Records from a collection:

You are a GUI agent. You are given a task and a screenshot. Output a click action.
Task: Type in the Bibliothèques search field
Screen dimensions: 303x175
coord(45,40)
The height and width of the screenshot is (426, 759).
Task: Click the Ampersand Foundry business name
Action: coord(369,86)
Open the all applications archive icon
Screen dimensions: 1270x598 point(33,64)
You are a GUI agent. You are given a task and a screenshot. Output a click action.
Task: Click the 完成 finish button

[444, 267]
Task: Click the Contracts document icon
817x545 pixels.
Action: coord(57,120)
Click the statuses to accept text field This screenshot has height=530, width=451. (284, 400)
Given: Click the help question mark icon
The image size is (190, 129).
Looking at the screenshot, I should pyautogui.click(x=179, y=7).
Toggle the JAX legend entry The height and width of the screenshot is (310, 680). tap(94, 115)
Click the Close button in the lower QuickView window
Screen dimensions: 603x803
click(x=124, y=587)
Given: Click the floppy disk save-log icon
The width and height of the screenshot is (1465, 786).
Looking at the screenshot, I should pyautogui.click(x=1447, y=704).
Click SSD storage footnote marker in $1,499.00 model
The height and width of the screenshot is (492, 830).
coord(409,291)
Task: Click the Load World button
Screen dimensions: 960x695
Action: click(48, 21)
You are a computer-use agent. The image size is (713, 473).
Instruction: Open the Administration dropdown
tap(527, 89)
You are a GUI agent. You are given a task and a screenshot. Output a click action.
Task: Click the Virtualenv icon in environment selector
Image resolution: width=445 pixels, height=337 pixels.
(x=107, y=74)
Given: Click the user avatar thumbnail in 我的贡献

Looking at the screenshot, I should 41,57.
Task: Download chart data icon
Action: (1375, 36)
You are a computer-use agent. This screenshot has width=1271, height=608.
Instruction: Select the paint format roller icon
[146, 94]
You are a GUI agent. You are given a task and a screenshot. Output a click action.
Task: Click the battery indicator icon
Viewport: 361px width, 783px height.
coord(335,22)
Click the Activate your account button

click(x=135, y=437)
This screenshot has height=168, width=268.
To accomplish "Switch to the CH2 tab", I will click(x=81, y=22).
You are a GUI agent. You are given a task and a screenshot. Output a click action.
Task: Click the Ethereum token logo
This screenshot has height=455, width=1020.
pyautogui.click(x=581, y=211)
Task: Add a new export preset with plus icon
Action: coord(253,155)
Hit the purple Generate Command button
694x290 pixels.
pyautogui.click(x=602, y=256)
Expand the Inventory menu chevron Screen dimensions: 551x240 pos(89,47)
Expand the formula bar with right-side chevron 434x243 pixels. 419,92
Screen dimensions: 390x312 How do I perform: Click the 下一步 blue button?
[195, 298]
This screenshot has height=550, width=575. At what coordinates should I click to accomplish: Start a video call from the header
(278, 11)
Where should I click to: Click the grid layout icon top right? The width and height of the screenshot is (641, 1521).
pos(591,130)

**EXERCISE PROMPT:** Produce a verbatim transcription of the entries above.

**ANSWER FOR THE TASK:**
You are a GUI agent. You are given a task and a screenshot. Output a click action.
Task: Type in the Bibliothèques search field
Screen dimensions: 303x175
coord(45,40)
The height and width of the screenshot is (426, 759).
Task: Click the Ampersand Foundry business name
Action: coord(369,86)
Open the all applications archive icon
Screen dimensions: 1270x598 point(33,64)
You are a GUI agent. You are given a task and a screenshot. Output a click action.
Task: Click the 完成 finish button

[444, 267]
Task: Click the Contracts document icon
817x545 pixels.
Action: coord(57,120)
Click the statuses to accept text field This screenshot has height=530, width=451. (284, 400)
Given: Click the help question mark icon
The image size is (190, 129).
Looking at the screenshot, I should pyautogui.click(x=179, y=7).
Toggle the JAX legend entry The height and width of the screenshot is (310, 680). tap(94, 115)
Click the Close button in the lower QuickView window
Screen dimensions: 603x803
click(x=124, y=587)
Given: Click the floppy disk save-log icon
The width and height of the screenshot is (1465, 786).
Looking at the screenshot, I should pyautogui.click(x=1447, y=704).
Click SSD storage footnote marker in $1,499.00 model
The height and width of the screenshot is (492, 830).
coord(409,291)
Task: Click the Load World button
Screen dimensions: 960x695
Action: click(48, 21)
You are a computer-use agent. The image size is (713, 473).
Instruction: Open the Administration dropdown
tap(527, 89)
You are a GUI agent. You are given a task and a screenshot. Output a click action.
Task: Click the Virtualenv icon in environment selector
Image resolution: width=445 pixels, height=337 pixels.
(x=107, y=74)
Given: Click the user avatar thumbnail in 我的贡献

Looking at the screenshot, I should 41,57.
Task: Download chart data icon
Action: (1375, 36)
You are a computer-use agent. This screenshot has width=1271, height=608.
Instruction: Select the paint format roller icon
[146, 94]
You are a GUI agent. You are given a task and a screenshot. Output a click action.
Task: Click the battery indicator icon
Viewport: 361px width, 783px height.
coord(335,22)
Click the Activate your account button

click(x=135, y=437)
This screenshot has height=168, width=268.
To accomplish "Switch to the CH2 tab", I will click(x=81, y=22).
You are a GUI agent. You are given a task and a screenshot. Output a click action.
Task: Click the Ethereum token logo
This screenshot has height=455, width=1020.
pyautogui.click(x=581, y=211)
Task: Add a new export preset with plus icon
Action: coord(253,155)
Hit the purple Generate Command button
694x290 pixels.
pyautogui.click(x=602, y=256)
Expand the Inventory menu chevron Screen dimensions: 551x240 pos(89,47)
Expand the formula bar with right-side chevron 434x243 pixels. 419,92
Screen dimensions: 390x312 How do I perform: Click the 下一步 blue button?
[195, 298]
This screenshot has height=550, width=575. At what coordinates should I click to accomplish: Start a video call from the header
(278, 11)
Where should I click to: Click the grid layout icon top right? The width and height of the screenshot is (641, 1521).
pos(591,130)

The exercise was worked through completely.